Google DeepMind released PaliGemma 2, a family of vision-language models (VLM). PaliGemma 2 is available in three different sizes and three input image resolutions and achieves state-of-the-art performance on several vision-language benchmarks.
PaliGemma 2 is an update of the PaliGemma family, which was released in 2024. It uses the same SigLIP-So400m vision encoder as the original PaliGemma, but upgrades to the Gemma 2 LLM. The PaliGemma 2 family contains nine different models, combining LLM sizes of 2B, 9B, and 27B parameters with vision encoders of 224, 448, and 896 pixels-squared resolution. The research team evaluated PaliGemma 2 on a variety of benchmarks, where it set new state-of-the-art records, including optical character recognition (OCR), molecular structure recognition, and radiography report generation. According to Google:
We’re incredibly excited to see what you create with PaliGemma 2. Join the vibrant Gemma community, share your projects to the Gemmaverse, and let’s continue to explore the boundless potential of AI together. Your feedback and contributions are invaluable in shaping the future of these models and driving innovation in the field.
PaliGemma 2 is a combination of a pre-trained SigLIP-So400m image encode and a Gemma 2 LLM. This combination is then further pre-trained on a 1B example multimodal dataset. Besides the pre-trained base models, Google also released variants that were fine-tuned on the Descriptions of Connected and Contrasting Images (DOCCI) dataset, a collection of images and corresponding detailed descriptions. The fine-tuned variants can generate long, detailed captions of images, which are “more factually aligned sentences” than those produced by other VLMs.
Google created other fine-tuned versions for benchmarking purposes.
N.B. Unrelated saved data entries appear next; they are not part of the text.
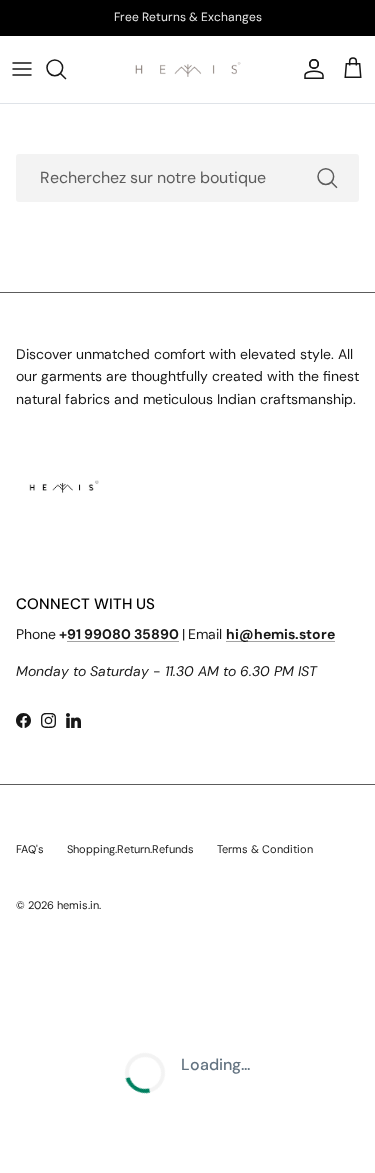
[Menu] (22, 69)
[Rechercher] (327, 178)
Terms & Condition (265, 849)
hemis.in (78, 905)
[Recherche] (66, 69)
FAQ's (30, 849)
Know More (267, 25)
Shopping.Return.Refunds (130, 849)
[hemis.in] (188, 69)
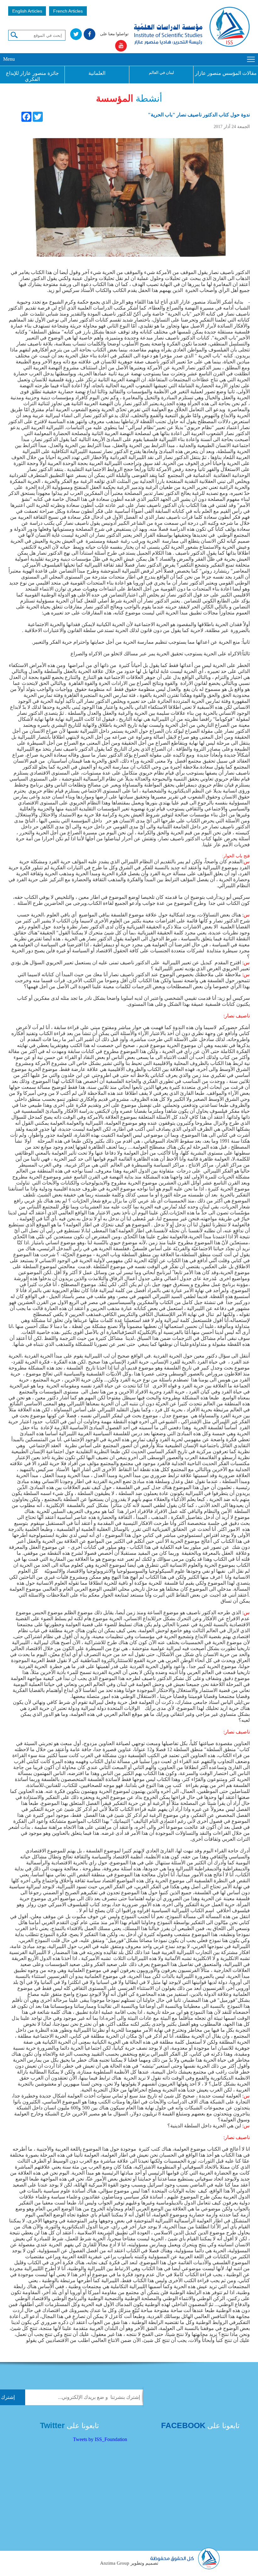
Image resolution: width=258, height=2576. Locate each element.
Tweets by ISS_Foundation (100, 2439)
The benchmark tasks included OCR, table structure recognition, molecular structure recognition, optical music score recognition, radiography report generation, and spatial reasoning. The fine-tuned PaliGemma 2 outperformed previous state-of-the-art models on most of these tasks.
The team also evaluated performance and inference speed for quantized versions of the model running on a CPU instead of a GPU. Reducing the model weights from full 32-bit to mixed-precision quantization showed “no practical quality difference.”
In a Hacker News discussion about the model, one user wrote:
Paligemma proves easy to train and useful in fine-tuning. Its main drawback was not being able to handle multiple images without being partly retrained. This new version does not seem to support multiple images as input at once. Qwen2vl does. This is useful for vision RAG typically.
Gemma team member Glenn Cameron wrote about PaliGemma 2 on X. In response to a question about using it to control a robot surgeon, Cameron said:
I think it could be taught to generate robot commands. But I wouldn’t trust it with such high-stakes tasks…Notice the name of the model is PaLM (Pathways Language Model). The “Pa” in PaliGemma stands for “Pathways”. It is named that because it continues the line of PaLI (Pathways Language and Image) models in a combination with the Gemma family of language models.
InfoQ previously covered Google’s work on using VLMs for robot control, including Robotics Transformer 2 (RT-2) and PaLM-E, a combination of their PaLM and Vision Transformer (ViT) models.
The PaliGemma 2 base models as well as fine-tuned versions and a script for fine-tuning the base model are available on Huggingface. Huggingface also hosts a web-based visual question answering demo of a fine-tuned PaliGemma 2 model.